Data for finding displayed items
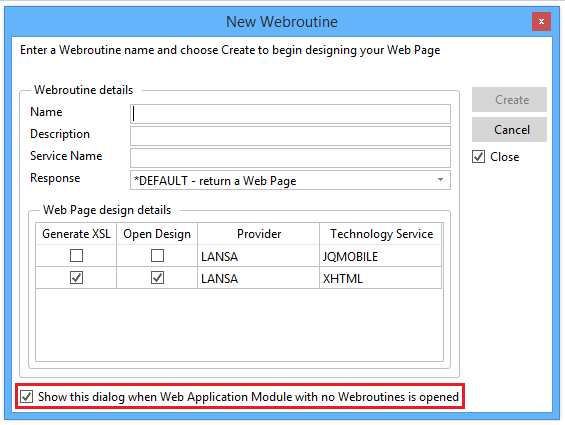Expand Response combo box arrow

pos(440,180)
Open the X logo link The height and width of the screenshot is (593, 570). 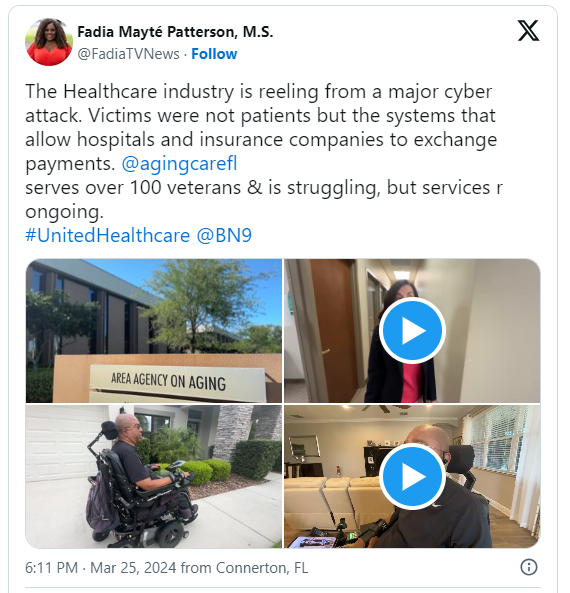click(528, 31)
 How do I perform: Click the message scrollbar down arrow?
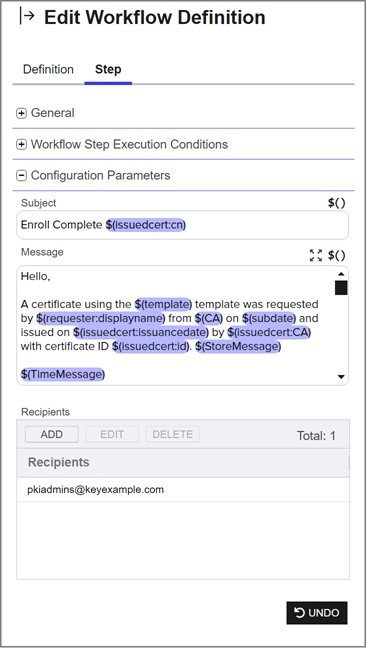pos(341,376)
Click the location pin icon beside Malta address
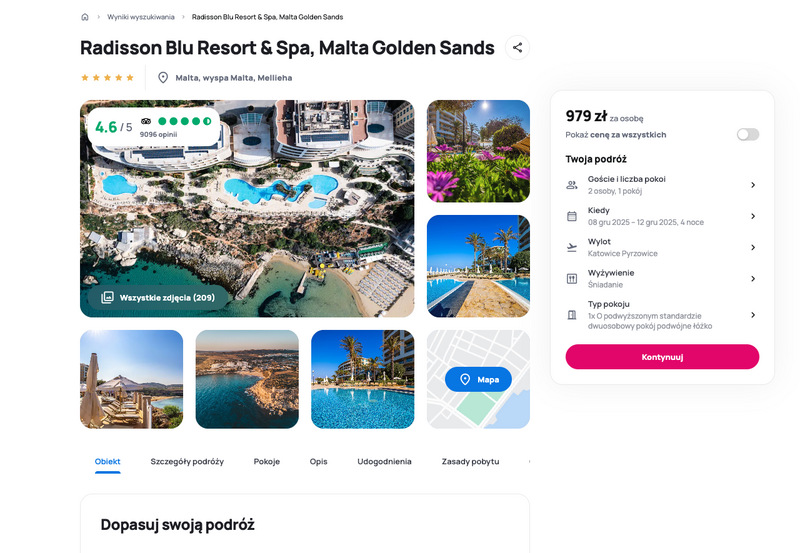This screenshot has height=553, width=800. point(163,78)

■ **OBJECTIVE**:
Copy the data word for word, from the line containing "Click the location" through the end of the data, and leave out the pictures.

■ **FULL RESPONSE**:
Click the location pin icon beside Malta address
This screenshot has height=553, width=800. point(163,78)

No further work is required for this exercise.